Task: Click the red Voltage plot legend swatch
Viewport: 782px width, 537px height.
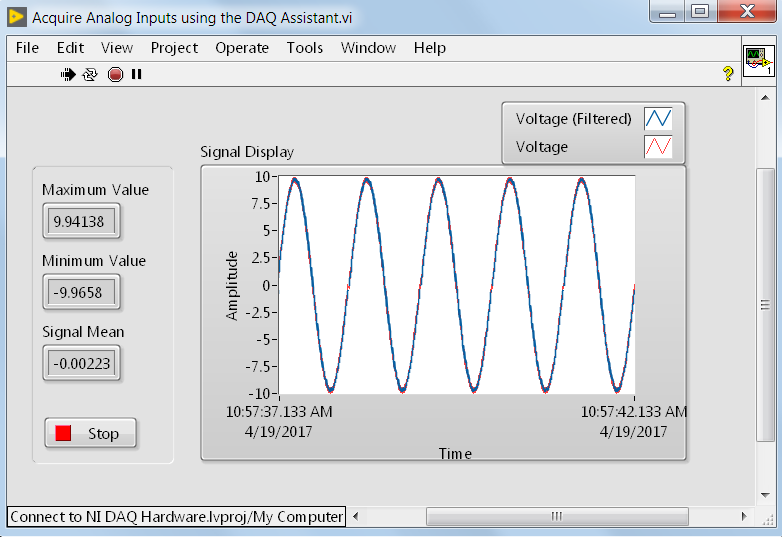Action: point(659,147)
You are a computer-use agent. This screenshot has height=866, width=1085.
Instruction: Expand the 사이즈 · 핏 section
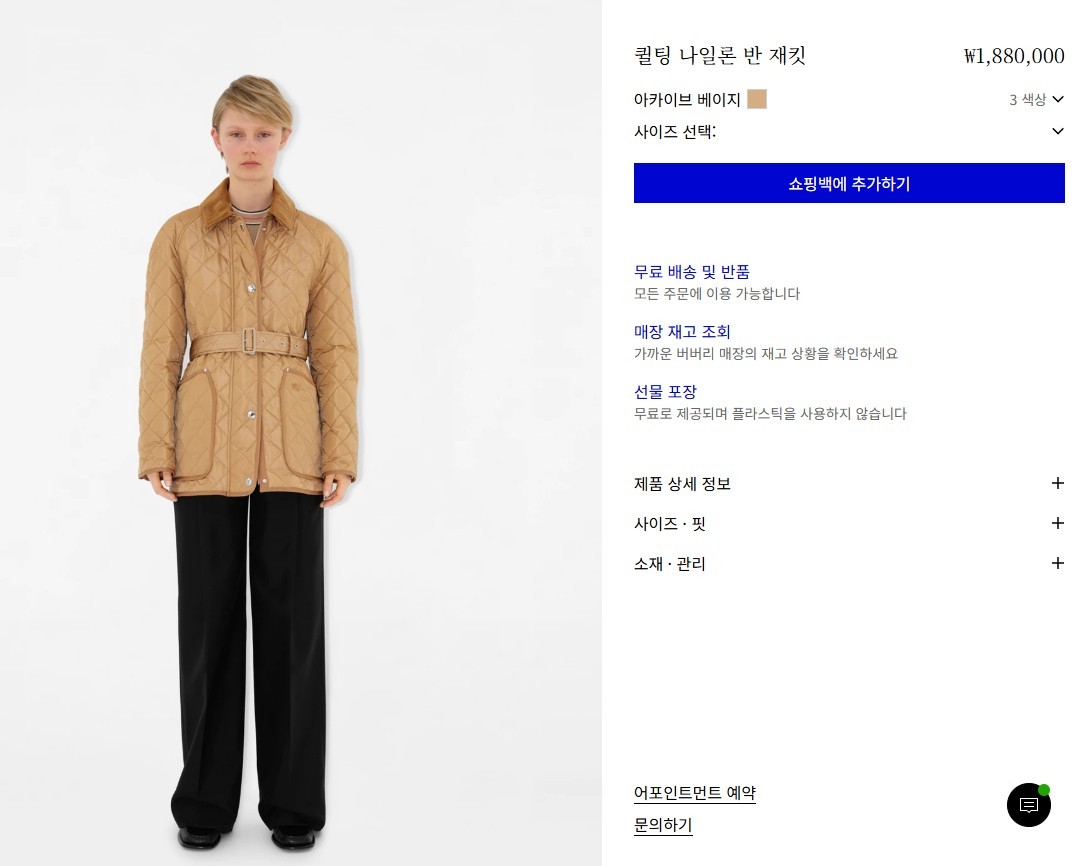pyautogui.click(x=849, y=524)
★ ★ ★
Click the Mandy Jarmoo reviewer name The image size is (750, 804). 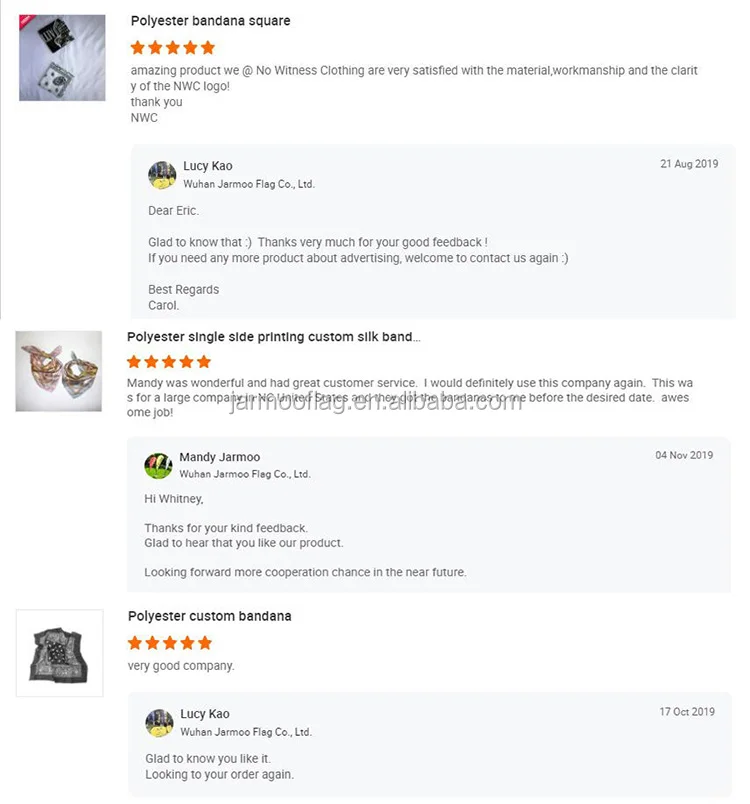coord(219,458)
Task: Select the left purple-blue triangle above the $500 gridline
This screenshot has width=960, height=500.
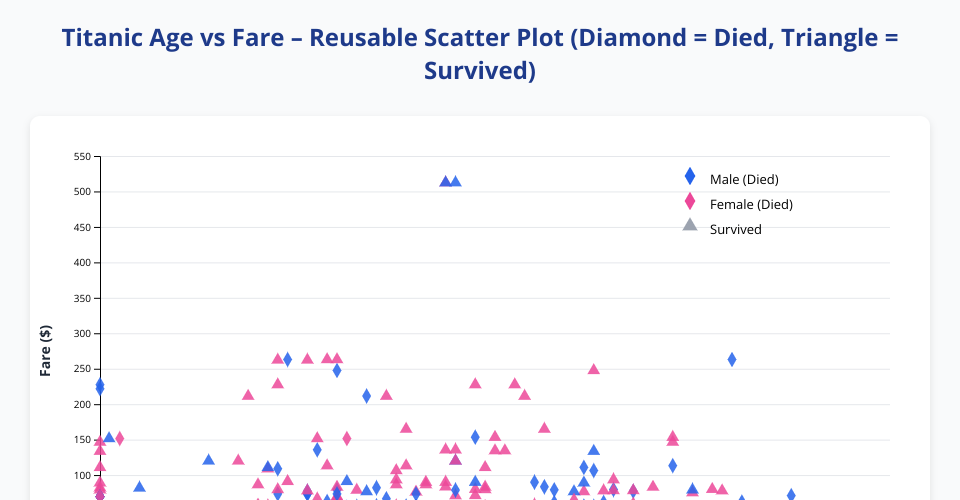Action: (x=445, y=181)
★ ★ ★
> [What you are asked to do]: Find the word "Task" in the entries and show each line where it is found.

> [Result below]:
Task: Click the red Voltage plot legend swatch
Task: Select the left purple-blue triangle above the $500 gridline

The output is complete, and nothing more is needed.